** Start Dataset content **

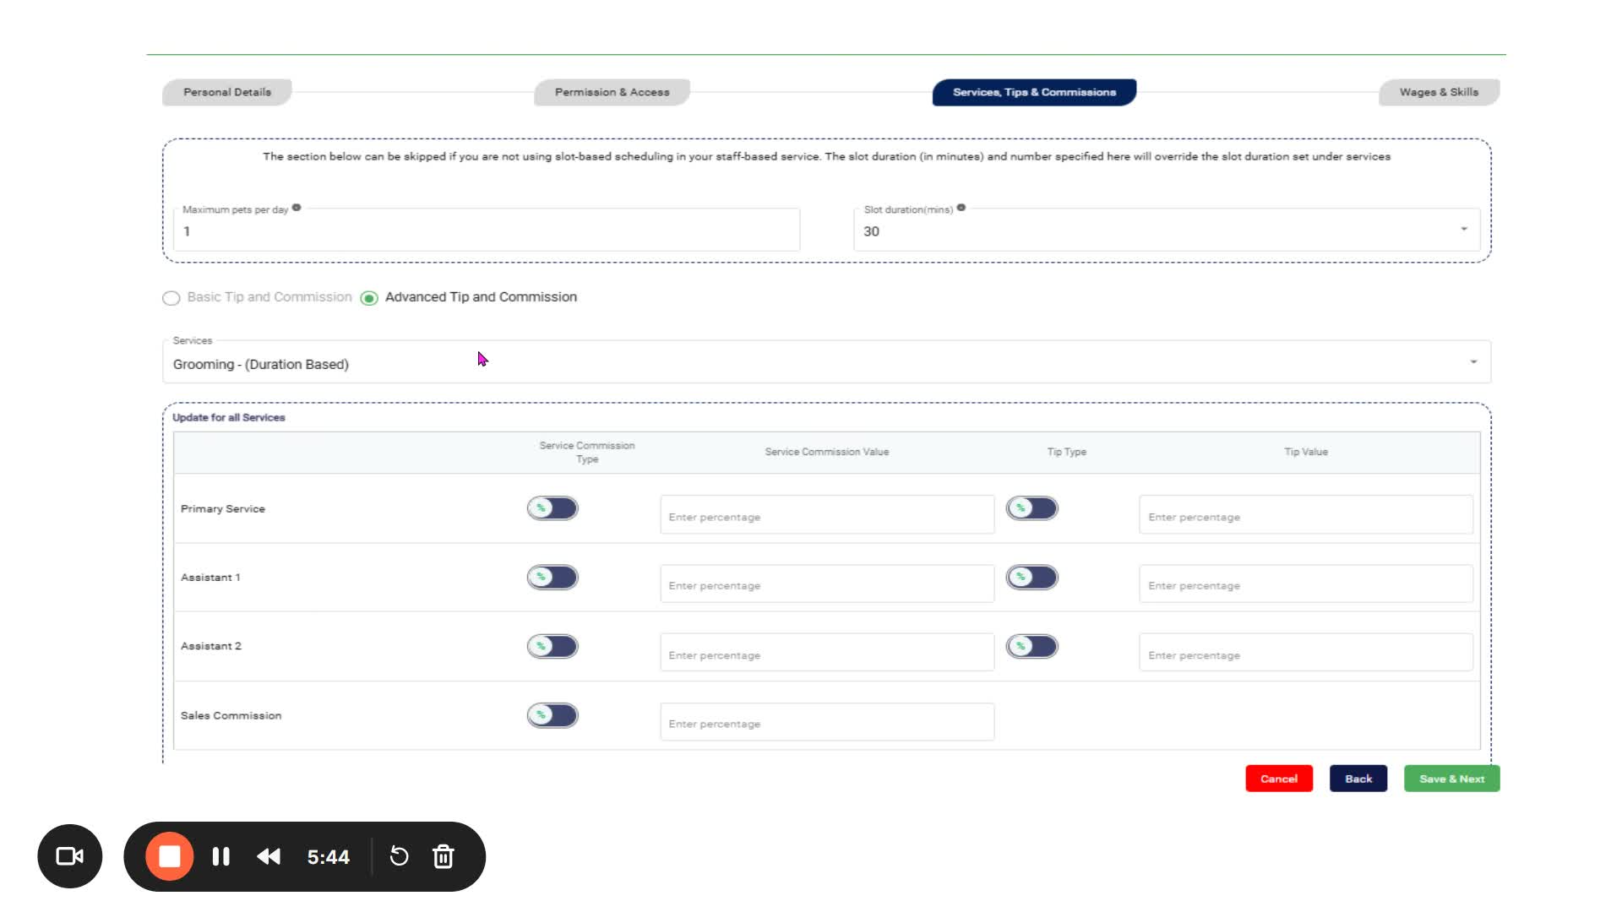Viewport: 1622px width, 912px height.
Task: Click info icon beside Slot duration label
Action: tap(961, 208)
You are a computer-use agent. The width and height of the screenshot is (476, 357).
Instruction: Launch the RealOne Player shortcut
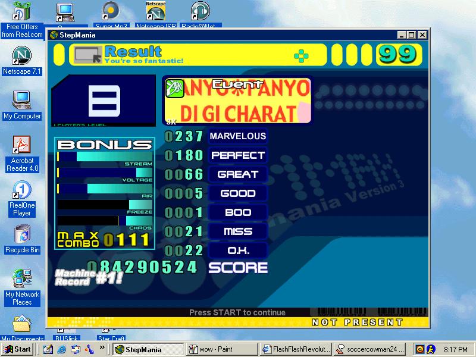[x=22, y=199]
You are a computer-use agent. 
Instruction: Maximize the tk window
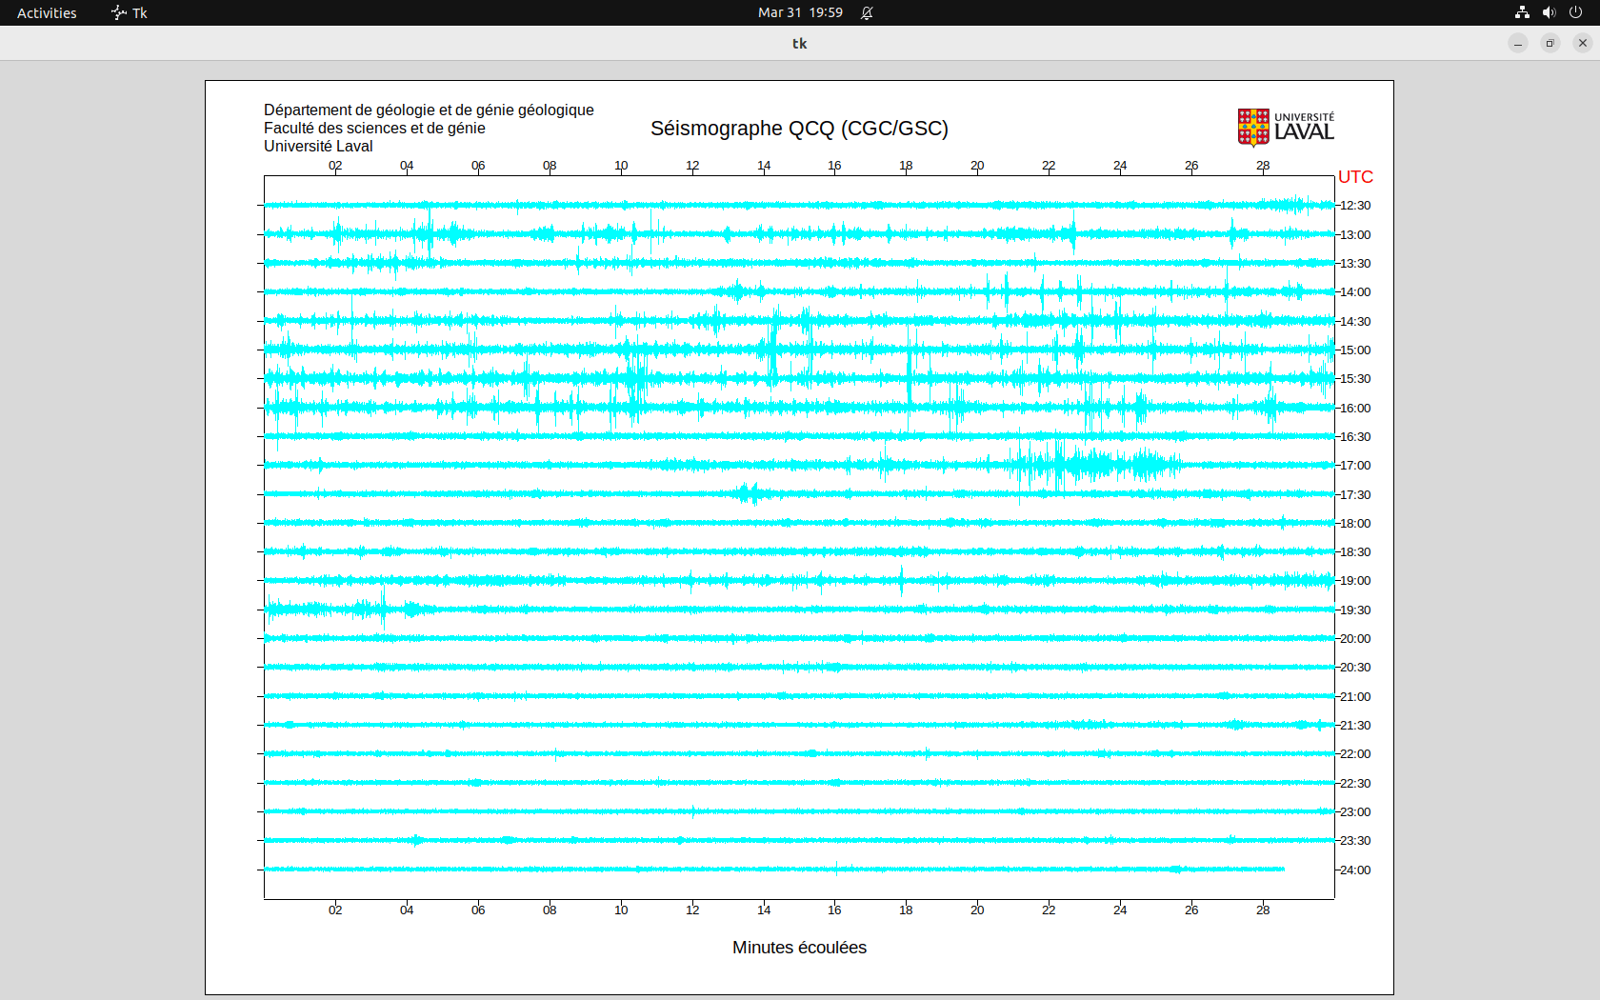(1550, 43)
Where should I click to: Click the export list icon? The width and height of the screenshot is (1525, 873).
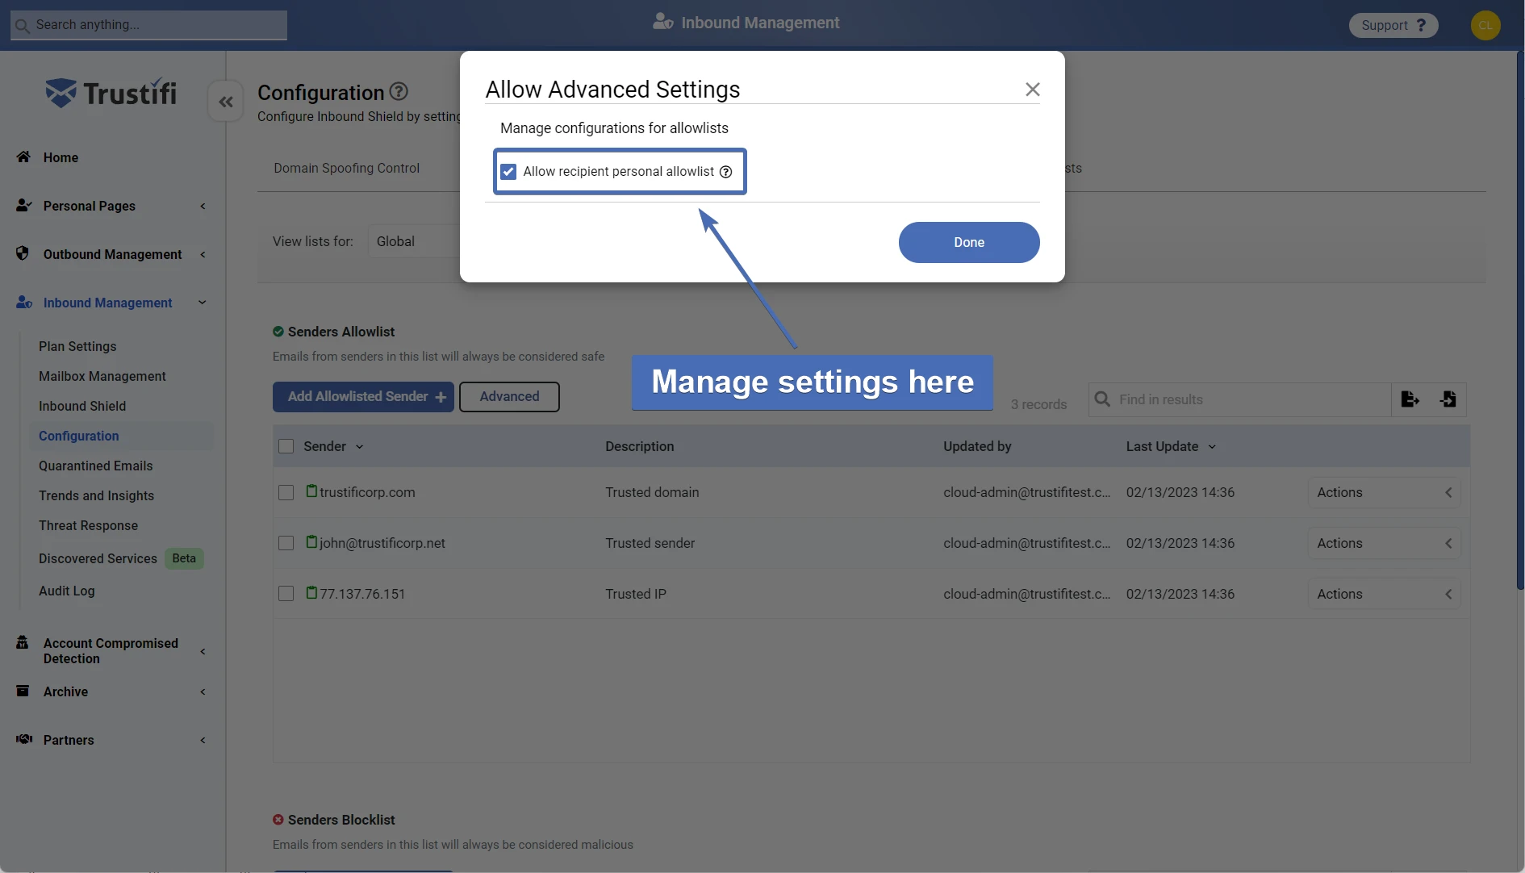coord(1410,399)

** End Dataset content **
** Start Dataset content **

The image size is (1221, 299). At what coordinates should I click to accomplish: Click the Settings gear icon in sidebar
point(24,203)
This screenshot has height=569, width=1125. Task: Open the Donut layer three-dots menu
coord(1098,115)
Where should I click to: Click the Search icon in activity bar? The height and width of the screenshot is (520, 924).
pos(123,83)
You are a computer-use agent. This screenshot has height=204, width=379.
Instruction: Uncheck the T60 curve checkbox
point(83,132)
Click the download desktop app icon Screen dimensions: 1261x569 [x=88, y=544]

** End Dataset content **

→ Given request: Copy every line of the entries above that contains the word "This", matching case exactly.

→ Output:
This screenshot has height=569, width=1125. Task: Open the Donut layer three-dots menu
You are a computer-use agent. This screenshot has height=204, width=379.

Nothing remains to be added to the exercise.